Supplied information below:

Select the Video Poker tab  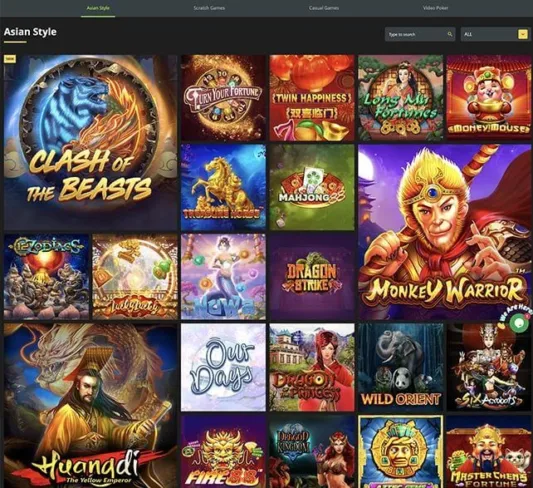point(435,8)
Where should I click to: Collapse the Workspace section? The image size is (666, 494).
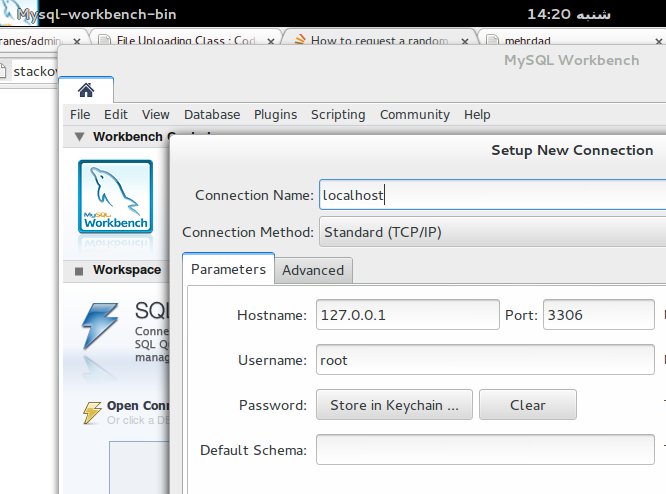pyautogui.click(x=79, y=270)
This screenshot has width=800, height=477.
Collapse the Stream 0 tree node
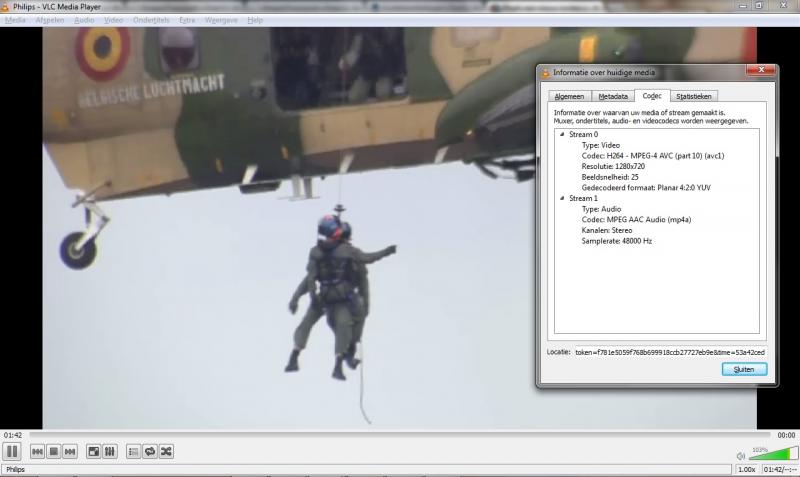point(562,134)
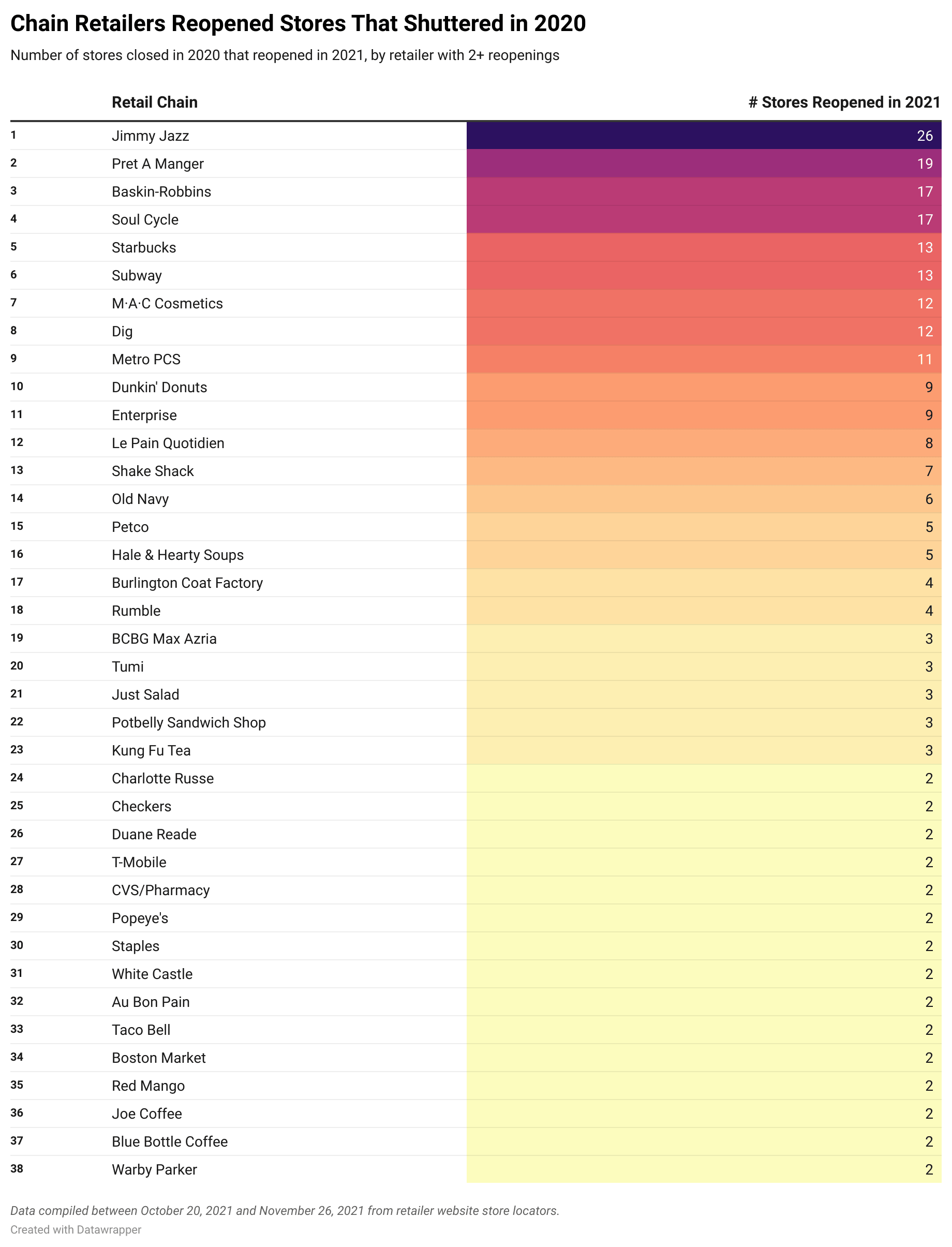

End of Supplied information.

> **Instructions to follow**: Please output the lines of the records above from the one with "This screenshot has width=800, height=477." through the last, exactly as they appear and with both ends included; skip any pictures and add nothing.

> **Task answer**:
This screenshot has width=800, height=477.
Collapse the Stream 0 tree node
point(562,134)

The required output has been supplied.